As the internet expands, people with malicious intent will also naturally increase. It’s important to keep every internet user safe; especially the more vulnerable. One of the most prevalent ways that people are entrapped into giving away financial or personal details is with Fake Job listings.
How it works
General On the main page the user is prompted to enter a URL for a news article, job listing, or any general webpage. We then use HTTP requests with Beautiful Soup to parse and extract the relevant details from the webpage. These details are then transferred to our back-end through Flask; Three Natural Language Processing Neural Networks will then extract various text features and present them to the user.
How the Natural Language Processing Works.
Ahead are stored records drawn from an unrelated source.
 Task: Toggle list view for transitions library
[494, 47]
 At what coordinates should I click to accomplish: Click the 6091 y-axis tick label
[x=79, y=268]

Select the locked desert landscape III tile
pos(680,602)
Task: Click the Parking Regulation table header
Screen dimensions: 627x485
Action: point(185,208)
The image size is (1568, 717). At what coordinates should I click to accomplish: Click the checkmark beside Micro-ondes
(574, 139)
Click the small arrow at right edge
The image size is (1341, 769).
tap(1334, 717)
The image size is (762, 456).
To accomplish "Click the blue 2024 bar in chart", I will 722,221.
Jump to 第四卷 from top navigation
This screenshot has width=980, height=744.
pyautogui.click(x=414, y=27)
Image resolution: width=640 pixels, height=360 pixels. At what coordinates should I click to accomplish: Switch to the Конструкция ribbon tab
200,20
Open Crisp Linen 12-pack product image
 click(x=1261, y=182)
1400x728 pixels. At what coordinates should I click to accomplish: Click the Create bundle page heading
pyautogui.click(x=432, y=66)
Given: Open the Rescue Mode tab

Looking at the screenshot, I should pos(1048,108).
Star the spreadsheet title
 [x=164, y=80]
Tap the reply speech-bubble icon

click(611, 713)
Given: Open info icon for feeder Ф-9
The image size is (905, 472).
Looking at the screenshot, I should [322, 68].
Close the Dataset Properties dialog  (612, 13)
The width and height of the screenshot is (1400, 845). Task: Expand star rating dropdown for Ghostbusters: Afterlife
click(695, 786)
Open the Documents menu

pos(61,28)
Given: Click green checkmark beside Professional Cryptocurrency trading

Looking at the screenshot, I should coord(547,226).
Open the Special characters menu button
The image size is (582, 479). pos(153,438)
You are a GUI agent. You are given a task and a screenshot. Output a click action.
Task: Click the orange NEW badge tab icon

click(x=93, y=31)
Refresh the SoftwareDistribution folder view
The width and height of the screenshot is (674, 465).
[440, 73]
Between the 3 NLP models, we used 125,000+ units of data (strings) to train and validate the networks. These strings are tokenized (mapped to a unique integer), padded (truncated and concatenated to have a common size), and passed into a recurrent neural network for training. After training the model is exported and used for future predictions.
When Flask passes a string, tokenization and padding is applied. The padded sequence is then passed to the trained model and Predictions are made. These predictions and the associated confidence is then returned to the user through Flask.
We acquired data came the famous IMDB Dataset for sentiment analysis, the “Employment Scam Aegean Dataset” from The University of the Aegean | Laboratory of Information & Communication Systems Security for fake Job Listing Detection, and “Fake and real news dataset” from Clément Bisaillon on Kaggle for fake news detection.
(See Python Natural Language Processing Flowchart)
Challenges we ran into
Our initial NLP model used a simple Dense Neural Network (DNN) following embedding. With this technique we were observing around 70-80% accuracy on our validation data. Although this level of detection is Statistically Significant, it results in a relatively high chance of a False Prediction. We reasoned that this was due to word order not being a factor in the network's predictions. To solve this issue we implemented a Recurrent Neural Network (RNN) with Bidirectional LSTMs (Long Short Term Memory) to allow for all words in the sentence to affect each other. After making this modification we had our validation accuracy increased to 96%+ which is a significant improvement over our simple DNN.
We wanted to help enable visitors to visually understand our models, but we didn’t know how to represent such an abstract concept. We eventually were able to integrate a TensorBoard Embedded Projector, which provides data visualization by mapping the labels to values in vector space.
What's next for WebCred
We want to be able to expand our site to handle a broader range of data sources in order to ensure user dependability of our site. We’d also like to add a classification system (using graphs, charts, lists) that informs the users of what percent of the source is credible. We believe this feature can improve the overall awareness of different types of online sources and can allow users to decide whether or not to use their preferred websites.